_Work to complete:_ All entries are to be transcribed exactly. Pictures are not part of the copy.

------ Records provided

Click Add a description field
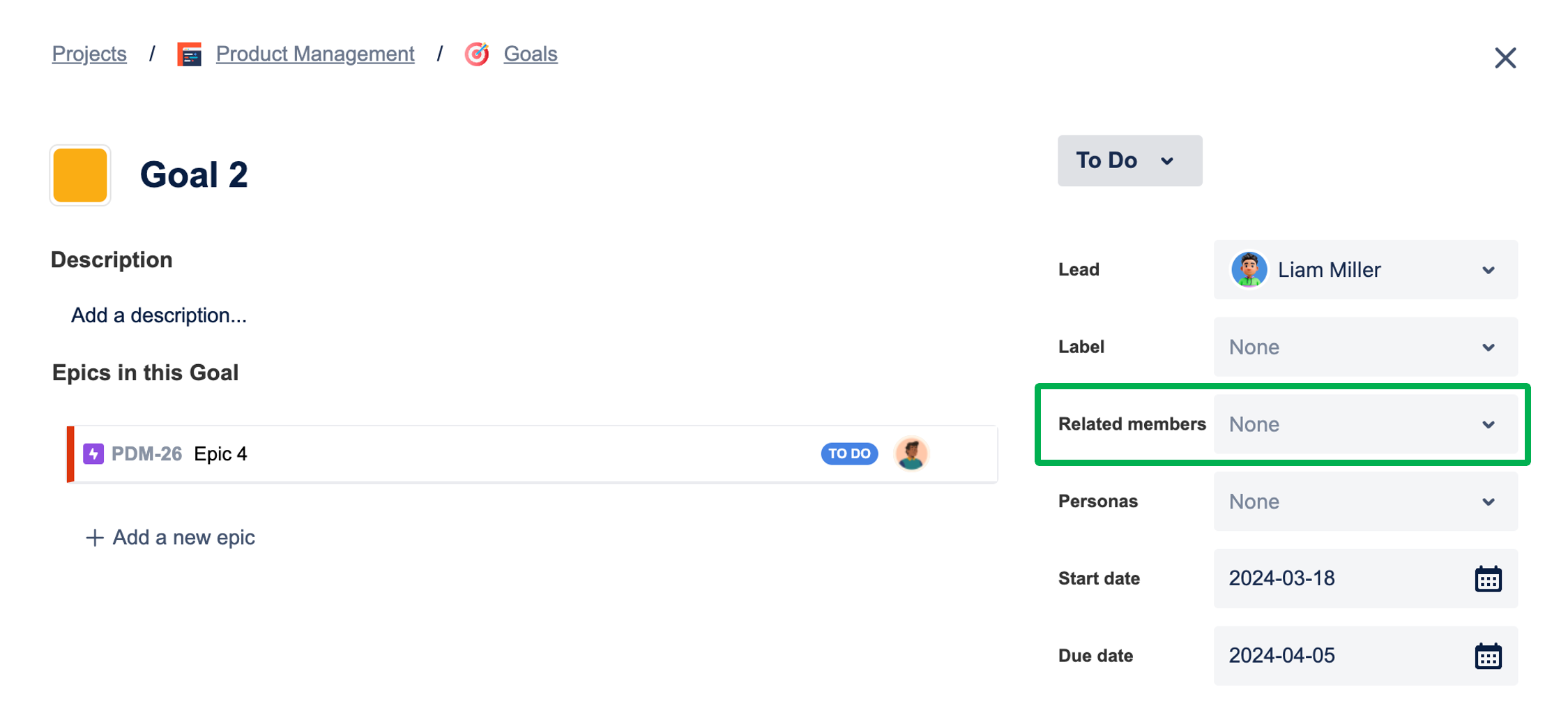Screen dimensions: 1568x722 tap(159, 315)
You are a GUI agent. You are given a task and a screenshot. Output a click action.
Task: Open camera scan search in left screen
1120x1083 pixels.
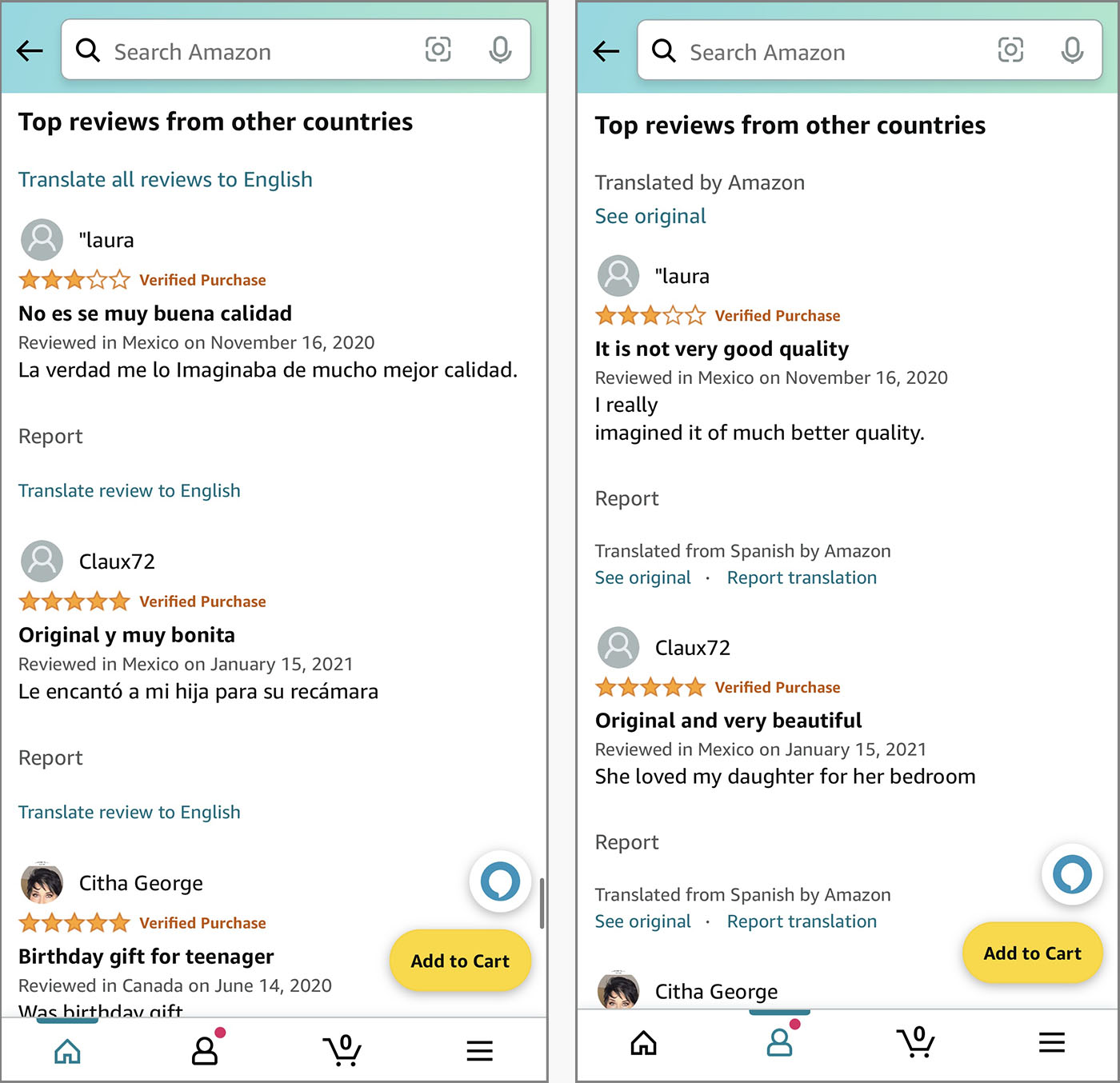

------------

_Exercise result:_
Click Add a description field
Screen dimensions: 1568x722 tap(159, 315)
You are a GUI agent. You are given a task and a screenshot. Output a click action.
Task: Open camera scan search in left screen
1120x1083 pixels.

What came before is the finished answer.